Here is a 2026 mid-market M&A pattern worth paying attention to. A founder is mid-sale, in the last stretch before signing, and on a Sunday night his lawyer raises an alarm about a single sentence. The buyer’s draft has dropped the materiality scrape from the RWI definitions. The lawyer has spent two days fighting over it. The founder wants to know whether this is the kind of thing to care about, or the kind of thing to let his lawyer ride out.
The materiality scrape — for non-deal-lawyers, a small but high-leverage clause that tells the buyer’s reps to read “material” out of certain reps when calculating losses under the RWI policy — has been a seller-favorable boilerplate item for a decade. In 2026, the underwriters are pushing back. RWI carriers are quietly carving the scrape down or out, and buyer-side firms are drafting policies the scrape no longer reaches. That makes the scrape a different kind of negotiating chip in 2026 than it was in 2023. The seller-side instinct is to fight for it. In most deals this year, that fight is the wrong one to pick.
What the materiality scrape actually does to your reps
Start with the reps. When you sell your company, you make dozens of representations in the purchase agreement — that your financial statements are accurate, that you are not in breach of your material contracts, that there is no undisclosed litigation, and so on. Many of those reps are softened with the word “material” or a phrase like “in all material respects.” That qualifier is your friend as a seller. It means a small, immaterial inaccuracy is not a breach at all.
The materiality scrape takes that qualifier away — and it usually takes it away twice. A typical scrape says that for purposes of determining both whether a rep was breached and how much the resulting loss was, you read all those materiality qualifiers out of the reps as if they were never there. Lawyers call the two jobs the “double scrape”: one scrape for breach, one scrape for damages. The buyer’s argument is that materiality qualifiers should govern what the seller has to disclose, not whether the buyer gets paid when something turns out to be wrong. The seller’s argument is that you negotiated those qualifiers for a reason and the buyer is trying to delete them through a back door.
So far, this is a real fight, and on a traditional deal — seller indemnity, real escrow, money coming out of your pocket — it is a fight worth having. The scrape can be the difference between a basket of small breaches that never crosses your deductible and a pile of the same breaches, now “unmaterialized,” that does. On a traditional deal, I will spend leverage to narrow a scrape to damages-only, or to carve the most sensitive reps out of it entirely.

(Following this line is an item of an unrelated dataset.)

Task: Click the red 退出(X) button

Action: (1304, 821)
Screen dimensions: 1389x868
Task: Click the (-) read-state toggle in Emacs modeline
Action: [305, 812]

Why insurance changes the math
Here is the part the Sunday-night founder had not been told. On a rep-and-warranty insurance deal, the indemnity does not primarily run to you. It runs to the policy. The buyer’s first dollar of recovery for a rep breach comes out of the retention — the deductible the buyer agreed to absorb — and then out of the insurer’s coverage. The seller’s residual exposure is small by design: a token escrow, a tight survival period, and a narrow fraud carve-out. That is the entire point of structuring the deal around representations and warranties insurance in the first place.
Which means the materiality scrape, in an insurance deal, is mostly a fight between the buyer and the carrier about what the policy covers — not a fight about what comes out of your bank account. The scrape still matters to the buyer, because a broader scrape means more covered losses. It still matters to the insurer, because the insurer priced the policy assuming a particular scrape. But it reaches the selling founder only in the thin sliver where the buyer’s loss exceeds the policy and lands back on the seller’s residual indemnity — the small escrow, or the survival tail. For most founders in most insured deals, that sliver is narrow enough that burning real negotiating capital to shave the scrape is a poor trade.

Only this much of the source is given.